Training is another area where the role of computers is changing. In a replica of the radar room, controllers are put through simulations of various traffic situations. The simulations are scripted rather than randomly generated - shades of the Kobayashi Maru sequence in the recent Star Trek film. But as Whyte says: "We try to cover as many different scenarios as we possibly can," and random generation would be a slow way to cover the bases. Here's the thing, though: part of the air traffic operation is going to relocate to Dubai World Central Maktoum International, and that will have repercussions for training. "Because it's a greenfield airport," says Whyte, "the training at DWCMI will be simulated only." That is, there will be no live radar exercises.
Then there's DWCMI itself. A large chunk of Dubai's air traffic control operation is to shift halfway across Dubai over the next couple of years - "probably the end of 2011," Whyte says, though that depends on when the building work is finished. The tower will stay put of course: the best place to watch an aerodrome is inside the aerodrome. But the windowless radar room could be anywhere, and where it's going to be is a new technical facility at Jebel Ali. So, there's the puzzle of how to move premises without leaving a sky full of planes to fend for itself. "We're exploring the different options," Whyte says. "One option of course is having a joint operation" - that is, two radar departments watching the same patch of sky. "We're looking to choose the safest and most efficient transition. But it's going to take an awful lot of planning because we want to make sure we get it right."
Later in our talk, Whyte dismisses my suggestion that air traffic control must be a uniquely taxing business for the nerves. "Any unusual situation of course elevates your senses, gets the adrenalin going, and that's where the stress comes in," he says. "But overall the guys are generally very relaxed, highly qualified, well trained, know what they're doing and are trained to react to those unusual events." Surely with the changes afoot in Dubai air navigation, soon every event will be an unusual event.

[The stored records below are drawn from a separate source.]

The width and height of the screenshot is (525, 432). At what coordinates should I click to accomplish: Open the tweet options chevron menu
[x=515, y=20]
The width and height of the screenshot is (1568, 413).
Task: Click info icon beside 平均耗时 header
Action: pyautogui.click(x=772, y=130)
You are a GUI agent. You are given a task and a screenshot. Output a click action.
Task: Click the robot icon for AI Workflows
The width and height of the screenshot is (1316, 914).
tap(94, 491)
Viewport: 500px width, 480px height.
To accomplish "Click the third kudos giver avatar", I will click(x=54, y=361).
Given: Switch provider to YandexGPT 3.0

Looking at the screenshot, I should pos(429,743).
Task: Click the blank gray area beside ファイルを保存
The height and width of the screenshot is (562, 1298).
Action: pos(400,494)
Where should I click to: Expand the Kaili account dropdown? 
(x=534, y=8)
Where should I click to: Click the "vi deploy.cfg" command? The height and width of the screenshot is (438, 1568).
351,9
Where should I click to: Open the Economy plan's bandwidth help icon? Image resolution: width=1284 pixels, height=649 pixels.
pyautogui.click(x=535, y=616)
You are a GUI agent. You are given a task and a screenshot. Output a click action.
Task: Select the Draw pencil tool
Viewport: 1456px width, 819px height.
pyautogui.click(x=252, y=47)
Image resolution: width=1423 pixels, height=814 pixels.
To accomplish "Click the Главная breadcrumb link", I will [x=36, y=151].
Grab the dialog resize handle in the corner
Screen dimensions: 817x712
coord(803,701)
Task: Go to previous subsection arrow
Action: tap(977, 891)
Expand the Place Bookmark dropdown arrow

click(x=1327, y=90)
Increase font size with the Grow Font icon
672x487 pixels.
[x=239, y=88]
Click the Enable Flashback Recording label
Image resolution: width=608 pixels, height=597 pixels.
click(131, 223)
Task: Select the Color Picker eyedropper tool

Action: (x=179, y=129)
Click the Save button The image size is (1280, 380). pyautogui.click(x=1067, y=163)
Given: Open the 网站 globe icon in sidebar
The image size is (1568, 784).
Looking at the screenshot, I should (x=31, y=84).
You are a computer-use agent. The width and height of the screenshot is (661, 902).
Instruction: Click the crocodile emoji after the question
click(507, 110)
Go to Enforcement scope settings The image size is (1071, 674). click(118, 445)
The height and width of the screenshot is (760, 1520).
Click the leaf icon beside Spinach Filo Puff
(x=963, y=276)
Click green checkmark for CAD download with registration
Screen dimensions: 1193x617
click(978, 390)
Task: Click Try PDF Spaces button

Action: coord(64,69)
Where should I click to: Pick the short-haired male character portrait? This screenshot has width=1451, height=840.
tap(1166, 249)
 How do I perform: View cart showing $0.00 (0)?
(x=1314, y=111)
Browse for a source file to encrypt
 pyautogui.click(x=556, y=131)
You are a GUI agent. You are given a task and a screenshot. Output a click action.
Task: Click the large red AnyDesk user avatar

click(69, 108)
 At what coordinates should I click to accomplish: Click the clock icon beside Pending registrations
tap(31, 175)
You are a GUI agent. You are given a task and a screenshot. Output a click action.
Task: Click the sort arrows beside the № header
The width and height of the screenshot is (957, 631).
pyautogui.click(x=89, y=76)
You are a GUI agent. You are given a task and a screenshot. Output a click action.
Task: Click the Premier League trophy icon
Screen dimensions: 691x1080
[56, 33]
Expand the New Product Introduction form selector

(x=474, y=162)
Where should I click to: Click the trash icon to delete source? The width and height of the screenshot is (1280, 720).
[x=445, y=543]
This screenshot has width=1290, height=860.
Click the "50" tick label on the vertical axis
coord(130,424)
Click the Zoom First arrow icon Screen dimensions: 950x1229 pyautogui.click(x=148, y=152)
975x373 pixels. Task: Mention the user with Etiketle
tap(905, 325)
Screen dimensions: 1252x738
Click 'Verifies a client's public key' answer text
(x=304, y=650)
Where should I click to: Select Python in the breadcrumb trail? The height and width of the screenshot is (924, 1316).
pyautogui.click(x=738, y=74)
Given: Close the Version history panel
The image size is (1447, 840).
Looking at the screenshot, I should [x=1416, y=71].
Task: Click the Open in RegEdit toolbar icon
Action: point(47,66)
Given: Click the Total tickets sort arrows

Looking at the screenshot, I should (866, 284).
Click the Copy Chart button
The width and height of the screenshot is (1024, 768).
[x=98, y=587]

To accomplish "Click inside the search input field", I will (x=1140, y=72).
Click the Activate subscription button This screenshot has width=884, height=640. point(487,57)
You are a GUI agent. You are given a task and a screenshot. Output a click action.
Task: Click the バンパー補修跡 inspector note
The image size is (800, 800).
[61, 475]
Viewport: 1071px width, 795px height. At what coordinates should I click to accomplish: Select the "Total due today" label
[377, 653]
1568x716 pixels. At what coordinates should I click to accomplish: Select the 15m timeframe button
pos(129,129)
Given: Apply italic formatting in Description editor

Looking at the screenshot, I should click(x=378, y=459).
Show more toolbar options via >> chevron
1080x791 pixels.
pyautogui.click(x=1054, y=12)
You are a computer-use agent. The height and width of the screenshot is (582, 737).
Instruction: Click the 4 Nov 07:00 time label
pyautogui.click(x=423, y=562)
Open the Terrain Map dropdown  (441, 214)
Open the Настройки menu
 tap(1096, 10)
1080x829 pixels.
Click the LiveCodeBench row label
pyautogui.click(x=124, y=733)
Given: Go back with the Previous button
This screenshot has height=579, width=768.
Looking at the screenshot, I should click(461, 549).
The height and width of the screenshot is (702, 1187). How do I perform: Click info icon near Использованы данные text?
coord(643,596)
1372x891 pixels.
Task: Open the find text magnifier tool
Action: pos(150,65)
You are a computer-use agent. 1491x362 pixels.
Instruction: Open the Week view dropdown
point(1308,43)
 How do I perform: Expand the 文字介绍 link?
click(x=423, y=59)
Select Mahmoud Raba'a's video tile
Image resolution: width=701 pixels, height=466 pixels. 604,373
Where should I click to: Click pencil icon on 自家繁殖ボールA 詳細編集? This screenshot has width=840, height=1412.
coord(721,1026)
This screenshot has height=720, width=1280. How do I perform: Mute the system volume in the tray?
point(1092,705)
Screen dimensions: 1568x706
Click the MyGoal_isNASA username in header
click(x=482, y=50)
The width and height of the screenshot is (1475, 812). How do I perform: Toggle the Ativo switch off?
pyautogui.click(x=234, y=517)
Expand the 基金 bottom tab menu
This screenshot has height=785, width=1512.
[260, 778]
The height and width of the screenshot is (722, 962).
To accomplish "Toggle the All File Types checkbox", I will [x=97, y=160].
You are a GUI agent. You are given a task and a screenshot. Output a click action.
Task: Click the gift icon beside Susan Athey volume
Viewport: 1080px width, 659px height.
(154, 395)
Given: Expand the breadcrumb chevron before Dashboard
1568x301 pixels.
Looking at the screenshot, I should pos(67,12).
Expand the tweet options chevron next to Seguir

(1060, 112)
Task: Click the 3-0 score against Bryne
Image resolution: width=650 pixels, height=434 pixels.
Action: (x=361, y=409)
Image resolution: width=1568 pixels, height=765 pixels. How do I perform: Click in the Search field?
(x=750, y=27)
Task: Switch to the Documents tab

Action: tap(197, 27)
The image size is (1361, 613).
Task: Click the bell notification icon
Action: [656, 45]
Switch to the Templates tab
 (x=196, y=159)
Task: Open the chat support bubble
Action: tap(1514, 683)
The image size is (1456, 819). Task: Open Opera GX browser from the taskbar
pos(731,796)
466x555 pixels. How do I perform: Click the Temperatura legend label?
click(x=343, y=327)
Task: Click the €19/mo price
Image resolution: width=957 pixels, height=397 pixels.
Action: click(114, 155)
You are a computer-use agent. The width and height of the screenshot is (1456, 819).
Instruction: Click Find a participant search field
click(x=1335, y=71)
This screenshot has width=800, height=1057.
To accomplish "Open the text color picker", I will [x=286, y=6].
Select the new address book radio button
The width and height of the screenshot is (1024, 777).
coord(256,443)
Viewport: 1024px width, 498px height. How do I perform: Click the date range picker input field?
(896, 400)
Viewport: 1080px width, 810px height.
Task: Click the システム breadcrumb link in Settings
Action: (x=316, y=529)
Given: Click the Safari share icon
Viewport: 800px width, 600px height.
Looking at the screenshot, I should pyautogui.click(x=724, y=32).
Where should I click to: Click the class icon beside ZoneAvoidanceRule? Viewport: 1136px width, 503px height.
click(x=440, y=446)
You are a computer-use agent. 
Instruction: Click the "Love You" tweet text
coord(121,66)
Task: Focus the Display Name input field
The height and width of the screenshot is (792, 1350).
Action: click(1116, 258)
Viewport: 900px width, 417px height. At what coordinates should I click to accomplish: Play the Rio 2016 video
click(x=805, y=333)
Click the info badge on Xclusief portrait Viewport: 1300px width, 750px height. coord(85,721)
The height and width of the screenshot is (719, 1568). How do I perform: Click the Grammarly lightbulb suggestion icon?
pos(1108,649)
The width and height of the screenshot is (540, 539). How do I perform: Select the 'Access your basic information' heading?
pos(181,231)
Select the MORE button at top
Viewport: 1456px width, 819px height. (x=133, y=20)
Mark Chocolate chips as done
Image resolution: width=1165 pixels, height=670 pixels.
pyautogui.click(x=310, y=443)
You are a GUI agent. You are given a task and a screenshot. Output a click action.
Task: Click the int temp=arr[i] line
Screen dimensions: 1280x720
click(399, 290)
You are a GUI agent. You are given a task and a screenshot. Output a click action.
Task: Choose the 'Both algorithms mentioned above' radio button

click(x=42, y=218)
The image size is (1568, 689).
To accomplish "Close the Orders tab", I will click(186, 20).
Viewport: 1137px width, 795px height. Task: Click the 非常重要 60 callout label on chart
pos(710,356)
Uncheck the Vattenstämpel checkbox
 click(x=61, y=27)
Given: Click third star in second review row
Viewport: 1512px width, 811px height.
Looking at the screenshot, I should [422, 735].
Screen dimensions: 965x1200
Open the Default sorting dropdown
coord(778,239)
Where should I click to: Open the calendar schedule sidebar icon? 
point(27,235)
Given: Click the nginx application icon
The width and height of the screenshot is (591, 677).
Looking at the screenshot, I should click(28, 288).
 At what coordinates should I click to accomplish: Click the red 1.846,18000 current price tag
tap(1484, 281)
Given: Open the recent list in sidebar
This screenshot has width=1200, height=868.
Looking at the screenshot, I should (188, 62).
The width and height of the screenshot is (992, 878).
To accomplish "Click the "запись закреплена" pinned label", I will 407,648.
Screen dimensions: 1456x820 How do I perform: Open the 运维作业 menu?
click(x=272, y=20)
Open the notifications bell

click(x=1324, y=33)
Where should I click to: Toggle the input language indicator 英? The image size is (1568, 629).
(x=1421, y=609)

Whyte isn't fazed. "Anything new that is introduced will go through a very robust training scheme," he says. "We won't just walk up and stick in a new voice switch."
"You think it's a very stressful job," he tells me, "but you look around you: everyone's very calm." The tower is filled with a gentle hubbub. "We try and manage the workload," he says. "We try and make sure that we manage the traffic as efficiently as we can." And down on the tarmac, the planes keep rising and falling, guided through their invisible mazes by pure attention. The trick is, you just have to keep thinking ahead.